Rescuers have recovered 27 bodies from the rubble of a collapsed building in Ashrafiyeh amid fears that 20,000 structures could face a similar fate if the government doesn’t take quick action.
The rescue teams called off the search for survivors on Monday night after only finding bodies throughout the day. The dead included 11 Lebanese and 16 foreigners, Interior Minister Marwan Charbel told Voice of Lebanon radio station on Tuesday.
Eleven people, who were injured in the collapse of the building in the Fassouh neighborhood of Ashrafiyeh on Sunday evening, were all rescued in the first hours of the accident.
The head of parliament’s public works committee, MP Mohammed Qabbani, warned in remarks to An Nahar daily that “20,000 such buildings could face a fate similar to that of Fassouh.”

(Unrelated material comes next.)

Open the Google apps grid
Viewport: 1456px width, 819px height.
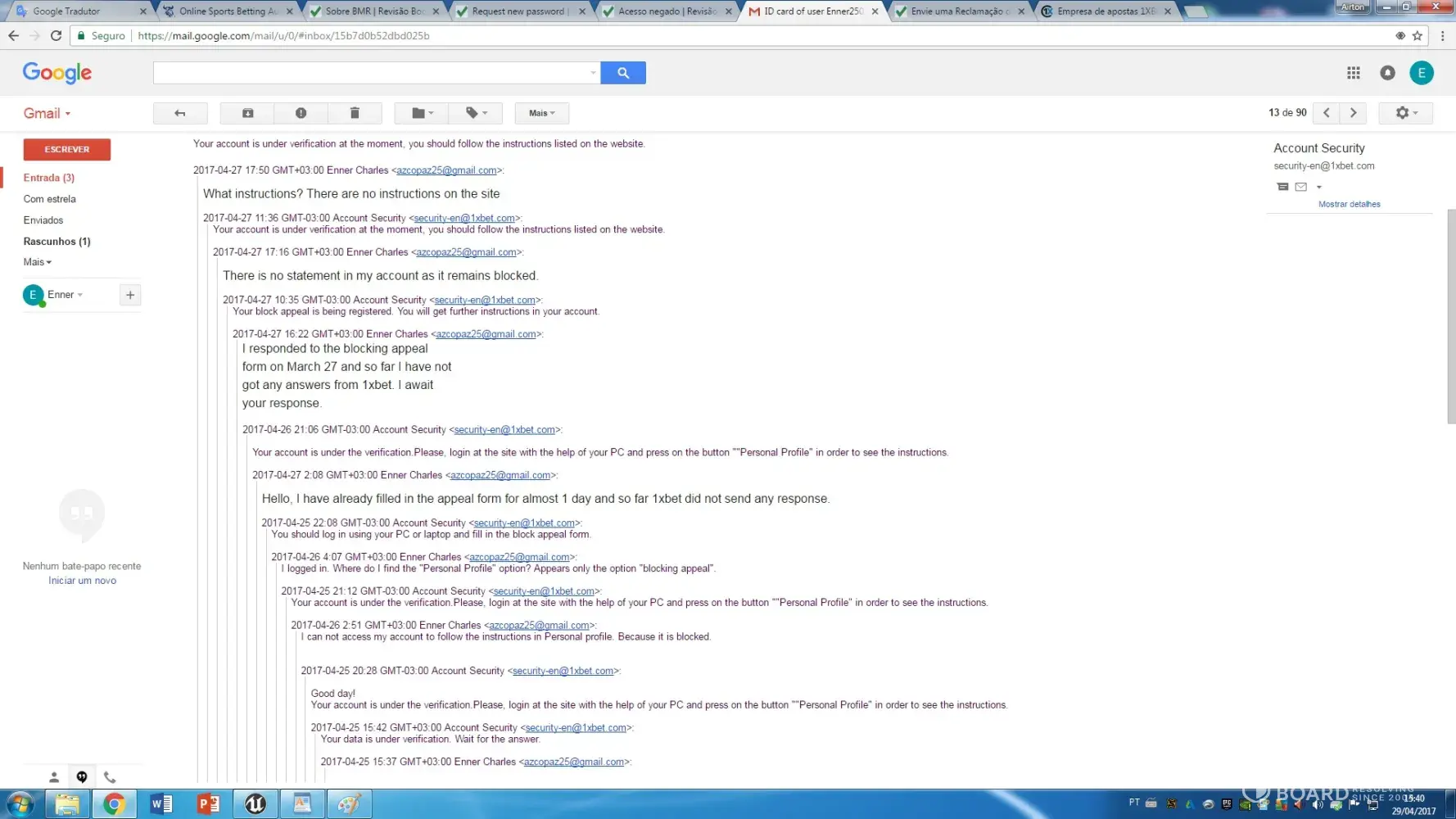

The issue has opened a wide door of discussion on the role of authorities in inspecting old buildings, deciding their fate and avoiding similar disasters.
Such an incident has been preceded by two similar cases in Byaqout and Mezher, Qabbani said.

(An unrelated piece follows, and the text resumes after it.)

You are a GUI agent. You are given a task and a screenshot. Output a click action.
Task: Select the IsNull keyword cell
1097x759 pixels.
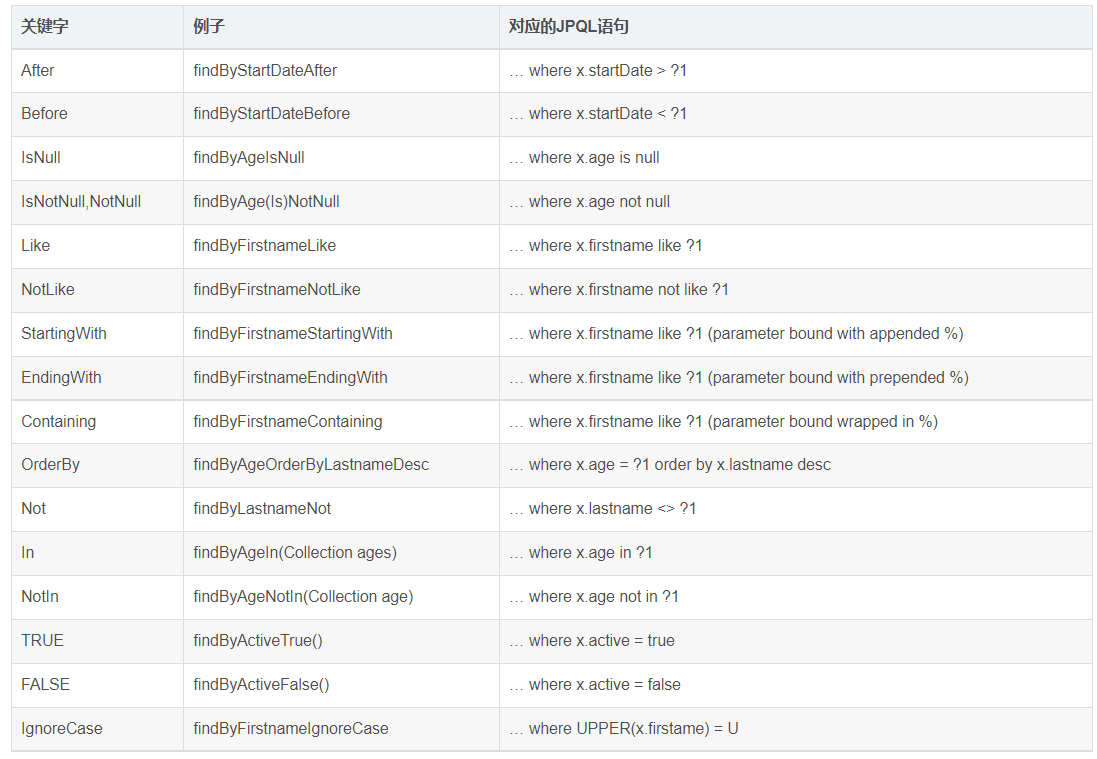point(97,158)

During a session it held at Baabda palace on Monday, the cabinet agreed to provide LL30 million ($20,000) to every victim in compensation and tasked the Higher Relief Council with providing them alternative housing to the survivors and the families of nearby buildings who were evacuated on Sunday night upon the order of security forces.
Ashrafiyeh lawmakers called for a three-hour closure at noon Wednesday during the funeral of 15-year-old Anne Marie Abdel Karim at the Sayydeh church.
"I was asleep, I woke up and felt everything shaking and then something fell on me and I started screaming," said Antonella, Anne Marie's twin sister. She spoke to reporters from her hospital bed on Monday, not knowing her sister had died.
"Thank God it was just this, and nothing more," she said.